Влетела ко мне в медпункт Светка, дочка Клавдии Петровны, как ошпаренная. Дверью так хлопнула, что у меня герань на подоконнике вздрогнула и листок уронила. Сама вся красная, глаза мечут молнии, а из них вот-вот слезы брызнут, да только гордость девичья не дает.
- Валентина Семёновна! - с порога кричит, а голос дрожит, срывается. - Ну вы же давно ее знаете! Скажите ей хоть вы!
Я на нее смотрю, а у самой сердце в пятки ушло. Знаю я, из-за чего буря. Не первый раз уже. Поднялась навстречу, взяла ее за холодные, как ледышки, руки.
- Тише, деточка, тише. Присядь, вот сюда. Сейчас я тебе чаю с мятой налью, дух переведешь, и расскажешь все по порядку.
Она села на краешек кушетки, смотрит на меня, а в глазах такая боль, такая обида за мать, что мне самой выть захотелось.
- Мама, - выдохнула она, словно это слово было самым тяжелым на свете. - Он опять вернулся. Витька. И она его опять пустила. Опять! Валентина Семёновна, ну сколько можно это терпеть? Я ей говорю: «Мама, он же последнее из тебя вытянет!
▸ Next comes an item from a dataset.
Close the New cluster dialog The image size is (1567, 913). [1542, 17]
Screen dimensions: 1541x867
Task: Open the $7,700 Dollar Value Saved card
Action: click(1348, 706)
Он же тебя в гроб вгонит!» А она молчит. Смотрит на него, как на икону, и молчит!
Вот ведь какое дело, милые мои. Был у Клавдии сын Витька и дочь Света. Только словно два разных дерева из одного корня выросли. Света - работящая, умница, в городе выучилась, замуж вышла, сама уже мать. А Витька... Эх, Витька. Про него в деревне говорили: «пропащая душа». Сначала вроде все как у людей было, а потом покатился по наклонной. Не то чтобы злой он был, нет. Слабый. Где выпьет, где украдет по-мелкому, где просто пропадет на полгода, а потом является - худющий, грязный, с глазами побитой собаки. И каждый раз Клавдия его принимала. Обмывала, кормила, одевала в чистое. И молчала.
Я сама не раз ей говорила: «Клава, пожалей себя. Он же взрослый мужик, сам свою жизнь выбрал». А она посмотрит на меня своими выцветшими глазами, в которых такая вселенская тоска плещется, и тихо так ответит: «Он сын мой, Семёновна. Сын». И все, разговор окончен.
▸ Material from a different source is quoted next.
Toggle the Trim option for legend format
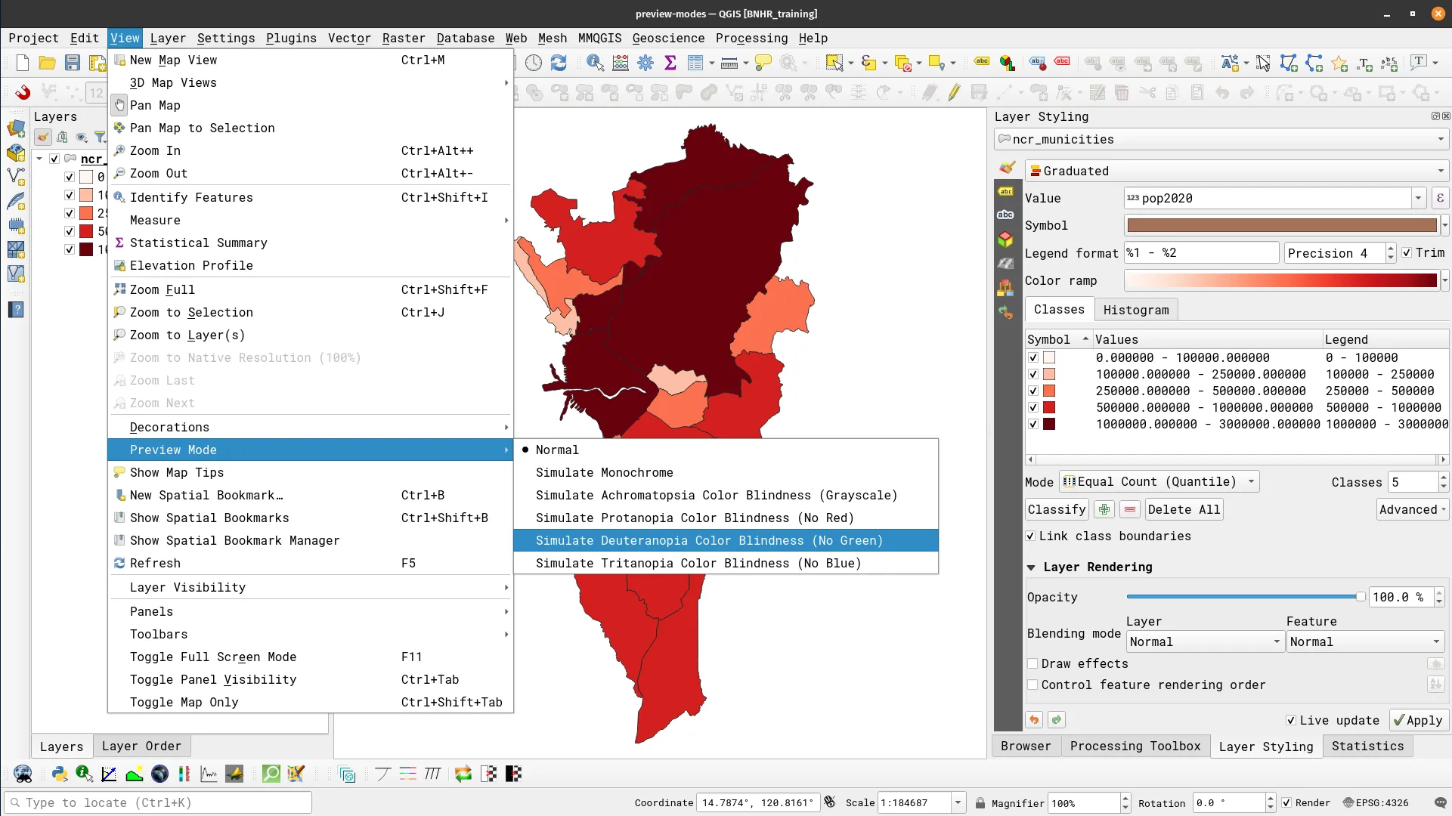This screenshot has width=1452, height=816. pos(1408,253)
В этот раз Света приехала мать навестить, продуктов привезла. А там - он. Сидит за столом, чистенький уже, умытый, хлебает щи, которые Клавдия сварила, а сам глаз поднять не смеет. А мать над ним порхает, будто он не блудный сын, а дорогой гость.
- Он у меня все деньги забрал, что я маме оставила, - шептала мне Света, комкая в руках краешек моего белого халата. - Все до копейки. Я в сумку заглянула, а там пусто. Она их на дрова откладывала... А он их забрал и пропил. Я утром видела, как он от магазина шел, шатался. А она мне врет! Говорит: «Потеряла я их, Светик, растяпа старая». Защищает его!
Я слушала ее и видела все как наяву. Вот Клавдия, стоит у печки, худенькая, прямая, как свечка. Лицо - сплошная морщинистая сеточка, а руки… Ох, какие у нее были руки! Вечно в работе, в земле, в мозолях, но такие ласковые. А вот Витька, сидит, сутулится, прячет глаза. И тишина в доме такая, что слышно, как муха бьется о стекло. Тишина, пропитанная стыдом, болью и какой-то страшной, непонятной любовью.
- Я ей сказала: «Мама, выбирай. Или я, или он». А она, знаете, что сделала? Просто отвернулась к окну и плечи у нее задрожали. Я не выдержала, убежала. К вам вот прибежала... Может, я не права, а, Валентина Семёновна? Может, я жестокая? Но я не могу больше смотреть, как она себя губит!
Что я могла ей сказать? Что она права? Да, по-человечески, по-житейски - права на все сто. А по-матерински? Кто знает, где эта материнская правда начинается и где кончается?
- Утро вечера мудренее. Дай ей время. И себе дай. - сказала я ей.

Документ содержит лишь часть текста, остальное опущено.